Circularity is a big selling point for The RealReal’s customers, Sommers said. In surveys of The RealReal audience, 40% of consignors and 43% of buyers said that environmental impact is one of the most important motivations to use resale.
“From 2019 to 2021, sustainability and environmental motivation saw the greatest gain in deciding factors for our customers,” Sommers said. “Value and brand selection are obviously important, but increasingly circularity is a big selling point for us.”
Brands like Madewell and Adidas have all introduced new initiatives around circularity in the last year, finding ways to take old and damaged products and remake them into something new and resellable. The rental company Nuuly launched a similar upcycled concept called Re_Nuuly in April that took old and damaged products and turned them into new styles. In addition to appealing to the conscious consumer’s desire for circularity, these initiatives can also offer an additional revenue source for brands to get the most out of products that would otherwise go to a landfill.
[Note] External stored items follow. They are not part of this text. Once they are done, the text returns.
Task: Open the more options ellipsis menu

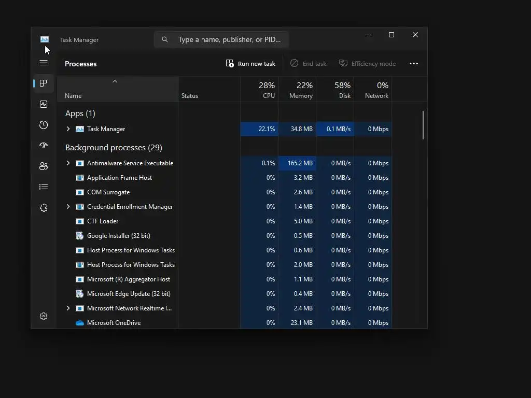Action: [413, 64]
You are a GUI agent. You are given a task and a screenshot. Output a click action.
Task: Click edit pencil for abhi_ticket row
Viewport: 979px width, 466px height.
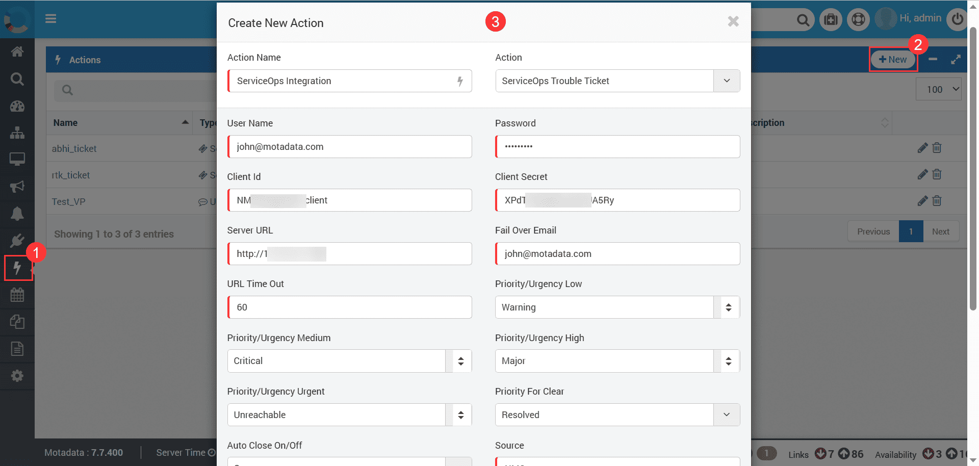[x=922, y=148]
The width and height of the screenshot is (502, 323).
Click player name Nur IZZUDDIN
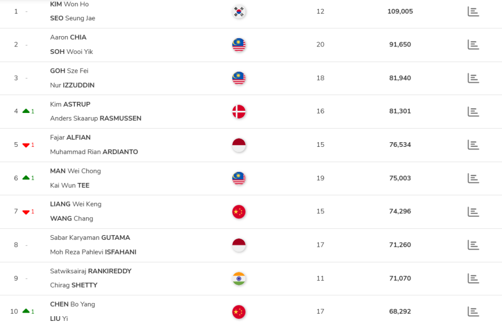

“We started to set aside damaged styles and put them into buckets such as denim, anything that was white, things with small but unremovable stains, etc.,” said Sky Pollard, Nuuly’s head of product. “We weren’t sure exactly what we were going to do yet, but we knew we wanted to make something out of the garments and give them a second life.”
For The RealReal, which saw its highest gross merchandise value ever at $350 million in the second quarter of 2021, ReCollection 02 will be the first step towards having more varied options for how to repurpose old clothes into new sales.
“Any item that can have a second life should have a second life,” Sommers said. “We want to have a place for all those items on our site.”